▸ **Problem to work on**: Select every line below containing the word "page".

▸ **Data shown**:
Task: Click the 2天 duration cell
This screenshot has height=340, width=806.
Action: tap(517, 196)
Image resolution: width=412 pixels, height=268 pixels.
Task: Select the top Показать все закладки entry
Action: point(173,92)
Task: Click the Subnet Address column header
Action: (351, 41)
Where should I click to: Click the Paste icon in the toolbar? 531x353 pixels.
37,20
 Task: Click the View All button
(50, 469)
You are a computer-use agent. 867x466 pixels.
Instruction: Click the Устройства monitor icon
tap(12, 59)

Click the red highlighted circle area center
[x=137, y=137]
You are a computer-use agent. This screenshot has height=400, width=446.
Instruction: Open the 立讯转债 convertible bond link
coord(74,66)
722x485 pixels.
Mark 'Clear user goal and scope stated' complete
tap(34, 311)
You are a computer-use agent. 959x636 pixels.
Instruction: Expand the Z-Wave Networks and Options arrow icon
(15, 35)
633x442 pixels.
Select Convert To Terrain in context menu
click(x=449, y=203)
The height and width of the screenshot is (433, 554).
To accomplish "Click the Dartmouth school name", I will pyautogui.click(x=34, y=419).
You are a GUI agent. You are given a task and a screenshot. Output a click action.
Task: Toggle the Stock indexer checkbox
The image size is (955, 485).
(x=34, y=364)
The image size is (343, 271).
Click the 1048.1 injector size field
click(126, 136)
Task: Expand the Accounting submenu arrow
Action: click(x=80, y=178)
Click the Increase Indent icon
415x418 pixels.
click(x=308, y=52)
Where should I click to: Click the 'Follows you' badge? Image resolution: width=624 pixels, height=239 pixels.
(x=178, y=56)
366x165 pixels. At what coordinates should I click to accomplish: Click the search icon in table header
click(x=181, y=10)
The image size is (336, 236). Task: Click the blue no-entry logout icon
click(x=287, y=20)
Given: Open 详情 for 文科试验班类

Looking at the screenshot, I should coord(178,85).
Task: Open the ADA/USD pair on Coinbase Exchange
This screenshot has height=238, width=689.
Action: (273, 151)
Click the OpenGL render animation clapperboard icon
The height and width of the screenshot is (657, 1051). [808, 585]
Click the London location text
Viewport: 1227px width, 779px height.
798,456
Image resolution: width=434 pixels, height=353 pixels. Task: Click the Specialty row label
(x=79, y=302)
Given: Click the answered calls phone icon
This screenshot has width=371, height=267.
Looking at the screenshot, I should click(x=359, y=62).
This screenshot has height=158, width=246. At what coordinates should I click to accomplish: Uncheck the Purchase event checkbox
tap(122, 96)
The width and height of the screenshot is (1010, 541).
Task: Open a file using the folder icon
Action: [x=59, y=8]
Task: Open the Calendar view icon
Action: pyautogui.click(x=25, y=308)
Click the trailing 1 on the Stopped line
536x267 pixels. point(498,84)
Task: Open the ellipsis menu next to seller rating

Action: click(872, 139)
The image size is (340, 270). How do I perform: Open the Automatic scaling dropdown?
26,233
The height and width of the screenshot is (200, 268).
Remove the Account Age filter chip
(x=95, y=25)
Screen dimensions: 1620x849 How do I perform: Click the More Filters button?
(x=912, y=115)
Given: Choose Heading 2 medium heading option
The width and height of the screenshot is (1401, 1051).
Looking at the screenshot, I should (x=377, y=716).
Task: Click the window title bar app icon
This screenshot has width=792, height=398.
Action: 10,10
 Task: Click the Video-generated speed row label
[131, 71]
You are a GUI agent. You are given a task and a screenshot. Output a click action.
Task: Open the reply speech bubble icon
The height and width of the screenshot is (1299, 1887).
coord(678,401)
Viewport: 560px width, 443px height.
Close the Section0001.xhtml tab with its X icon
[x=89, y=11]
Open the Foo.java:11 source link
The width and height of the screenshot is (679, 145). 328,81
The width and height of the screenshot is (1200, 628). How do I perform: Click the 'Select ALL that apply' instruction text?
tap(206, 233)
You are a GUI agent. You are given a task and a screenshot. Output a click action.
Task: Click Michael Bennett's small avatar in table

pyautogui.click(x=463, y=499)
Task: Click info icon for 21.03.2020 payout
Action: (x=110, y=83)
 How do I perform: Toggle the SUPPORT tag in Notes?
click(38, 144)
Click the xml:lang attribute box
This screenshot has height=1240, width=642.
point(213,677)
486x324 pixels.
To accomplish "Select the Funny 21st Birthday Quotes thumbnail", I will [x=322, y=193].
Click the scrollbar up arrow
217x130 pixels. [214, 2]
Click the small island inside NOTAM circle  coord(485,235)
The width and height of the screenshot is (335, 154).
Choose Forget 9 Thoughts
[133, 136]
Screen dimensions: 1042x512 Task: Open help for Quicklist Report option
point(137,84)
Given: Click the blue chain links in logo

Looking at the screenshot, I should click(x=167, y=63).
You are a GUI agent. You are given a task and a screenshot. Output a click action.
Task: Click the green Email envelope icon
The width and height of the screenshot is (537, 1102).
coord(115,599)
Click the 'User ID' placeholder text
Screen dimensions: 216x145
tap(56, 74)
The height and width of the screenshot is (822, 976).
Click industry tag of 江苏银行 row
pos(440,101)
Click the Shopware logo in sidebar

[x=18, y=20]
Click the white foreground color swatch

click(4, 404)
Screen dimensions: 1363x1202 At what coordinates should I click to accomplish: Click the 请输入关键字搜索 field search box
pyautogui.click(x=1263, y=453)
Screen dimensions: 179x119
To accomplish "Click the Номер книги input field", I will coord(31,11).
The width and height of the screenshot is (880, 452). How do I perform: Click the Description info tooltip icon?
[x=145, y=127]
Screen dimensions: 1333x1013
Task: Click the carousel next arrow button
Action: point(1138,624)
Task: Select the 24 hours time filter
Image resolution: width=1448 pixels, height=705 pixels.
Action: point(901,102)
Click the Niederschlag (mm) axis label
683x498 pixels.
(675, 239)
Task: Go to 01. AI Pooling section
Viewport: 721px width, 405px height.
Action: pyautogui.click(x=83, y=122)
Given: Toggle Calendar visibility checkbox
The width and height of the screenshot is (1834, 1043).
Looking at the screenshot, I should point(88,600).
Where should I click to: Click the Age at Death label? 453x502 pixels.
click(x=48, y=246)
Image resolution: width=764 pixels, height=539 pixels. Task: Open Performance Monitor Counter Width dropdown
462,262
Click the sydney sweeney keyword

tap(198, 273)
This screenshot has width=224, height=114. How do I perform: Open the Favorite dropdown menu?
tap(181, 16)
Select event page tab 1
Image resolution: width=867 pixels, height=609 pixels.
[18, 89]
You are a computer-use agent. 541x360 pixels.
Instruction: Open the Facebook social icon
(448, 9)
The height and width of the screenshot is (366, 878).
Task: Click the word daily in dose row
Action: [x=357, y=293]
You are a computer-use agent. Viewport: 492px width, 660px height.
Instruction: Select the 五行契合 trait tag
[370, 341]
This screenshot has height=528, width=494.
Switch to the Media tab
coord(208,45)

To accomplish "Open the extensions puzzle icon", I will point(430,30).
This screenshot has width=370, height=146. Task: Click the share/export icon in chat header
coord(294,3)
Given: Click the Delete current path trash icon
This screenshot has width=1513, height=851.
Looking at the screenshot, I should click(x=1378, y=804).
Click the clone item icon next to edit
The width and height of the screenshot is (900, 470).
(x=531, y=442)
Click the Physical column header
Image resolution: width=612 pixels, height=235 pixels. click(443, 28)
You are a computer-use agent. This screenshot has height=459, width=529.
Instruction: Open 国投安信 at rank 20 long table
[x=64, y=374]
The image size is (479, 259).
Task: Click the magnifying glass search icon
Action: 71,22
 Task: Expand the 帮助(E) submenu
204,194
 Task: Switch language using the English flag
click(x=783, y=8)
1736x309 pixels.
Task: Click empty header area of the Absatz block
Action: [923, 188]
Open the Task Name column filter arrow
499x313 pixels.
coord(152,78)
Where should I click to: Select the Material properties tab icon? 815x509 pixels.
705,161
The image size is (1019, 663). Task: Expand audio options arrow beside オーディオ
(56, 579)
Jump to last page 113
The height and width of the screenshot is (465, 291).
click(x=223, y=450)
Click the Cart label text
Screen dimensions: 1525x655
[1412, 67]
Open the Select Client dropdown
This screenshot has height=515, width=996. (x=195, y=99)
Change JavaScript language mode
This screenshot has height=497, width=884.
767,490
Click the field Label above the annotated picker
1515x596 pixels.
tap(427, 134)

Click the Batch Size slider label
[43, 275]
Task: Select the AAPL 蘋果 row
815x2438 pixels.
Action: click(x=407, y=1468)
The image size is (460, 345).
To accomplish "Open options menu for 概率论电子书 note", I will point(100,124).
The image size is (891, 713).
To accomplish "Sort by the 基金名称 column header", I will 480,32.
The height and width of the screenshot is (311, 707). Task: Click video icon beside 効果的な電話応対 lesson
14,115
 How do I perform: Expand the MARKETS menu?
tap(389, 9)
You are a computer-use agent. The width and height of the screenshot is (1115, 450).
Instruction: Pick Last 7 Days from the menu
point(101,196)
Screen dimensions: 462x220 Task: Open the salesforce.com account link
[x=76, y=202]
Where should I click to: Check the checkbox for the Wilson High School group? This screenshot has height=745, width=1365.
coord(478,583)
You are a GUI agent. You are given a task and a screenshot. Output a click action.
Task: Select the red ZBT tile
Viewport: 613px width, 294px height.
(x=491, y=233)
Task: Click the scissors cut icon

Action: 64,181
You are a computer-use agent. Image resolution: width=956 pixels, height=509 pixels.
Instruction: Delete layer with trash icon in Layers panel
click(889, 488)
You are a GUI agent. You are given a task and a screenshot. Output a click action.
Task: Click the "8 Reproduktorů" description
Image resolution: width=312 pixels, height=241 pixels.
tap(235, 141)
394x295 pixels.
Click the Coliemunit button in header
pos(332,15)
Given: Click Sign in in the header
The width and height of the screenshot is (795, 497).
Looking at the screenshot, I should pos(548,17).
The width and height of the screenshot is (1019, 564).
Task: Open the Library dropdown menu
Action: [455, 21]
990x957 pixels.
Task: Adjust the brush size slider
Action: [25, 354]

▸ **Solution for this exercise**:
Select event page tab 1
Jump to last page 113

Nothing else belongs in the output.